The high court on Monday expressed concern over the rise in air and sound pollution at night and directed the transport, environment and police departments to pitch in with efforts to find a solution.
“The departments are directed to suggest the names of experts who will be part of a committee that will monitor night pollution and take appropriate action,” the division bench of Chief Justice Arun Mishra and Justice Joymalya Bagchi ruled.
The chief justice also said: “The level of pollution in the city at night is increasing alarmingly. The authorities concerned should be more active in checking the pollution.”
The bench also asked the three departments to file a report on the implementation of an earlier order by the court aimed at reducing night pollution.

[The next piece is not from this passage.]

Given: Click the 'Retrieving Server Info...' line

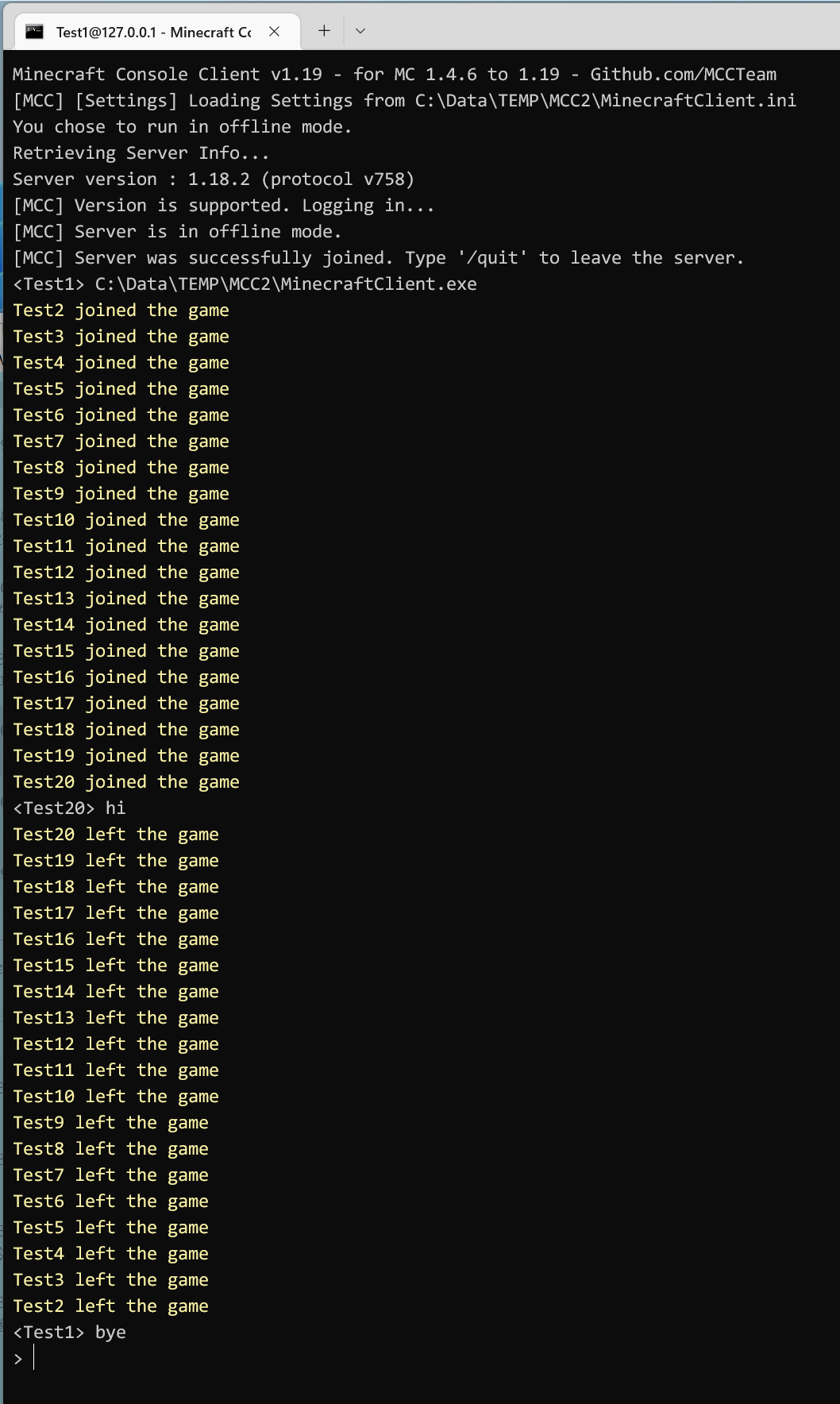Looking at the screenshot, I should (140, 152).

The high court had in 2010, following a petition by environment activist Subhas Dutta, directed the police, environment and transport departments to take certain measures to check night pollution.

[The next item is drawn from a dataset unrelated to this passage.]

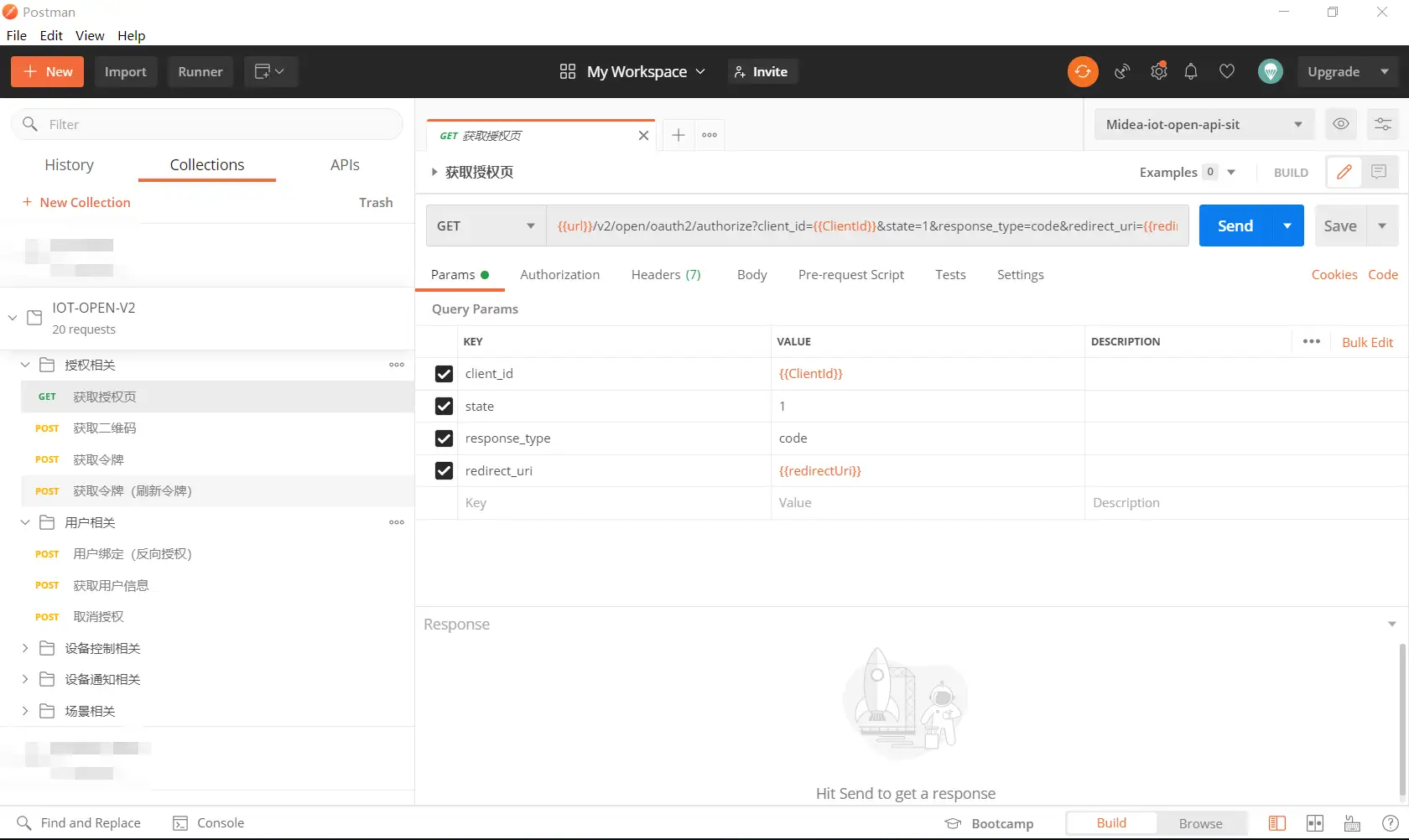Open keyboard shortcuts icon in status bar
This screenshot has width=1409, height=840.
pos(1352,823)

Among the measures were installation of pollution checking machines on each road and setting up of at least three mobile remote-sensing devices to measure air pollution created by vehicles at night.
The bench had also said there should be pollution checking machines at each petrol pump and action should be taken against vehicles using air horns.
When the matter came up for hearing on Monday after a long gap, the state authorities submitted a report stating actions taken by the police against the owners of vehicles using air horns.
But petitioner Dutta submitted that the state had ignored the main part of the court order.
“Of the three major pollution checking machines in the city, two are defunct. There is no mobile remote-sensing device. Thousands of heavy goods vehicles are entering the city. There is no one to check the pollution created by these vehicles,” Dutta said.
Referring to a recent Supreme Court order, Dutta said: “The apex court had ordered that at least one pollution checking device be set up in each check post across the country…. But the state government has not taken any action to implement the Supreme Court’s order.”
Dutta also submitted that the Posta market in Burrabazar, where goods are dumped, should be relocated.
“The court had set up a committee to monitor the pollution level in the city at night. The committee has become defunct. A new panel should be formed,” Dutta submitted. State panel lawyer Bikash Mukherjee, too, expressed the need to set up another committee. After hearing both the sides, the division bench passed its order.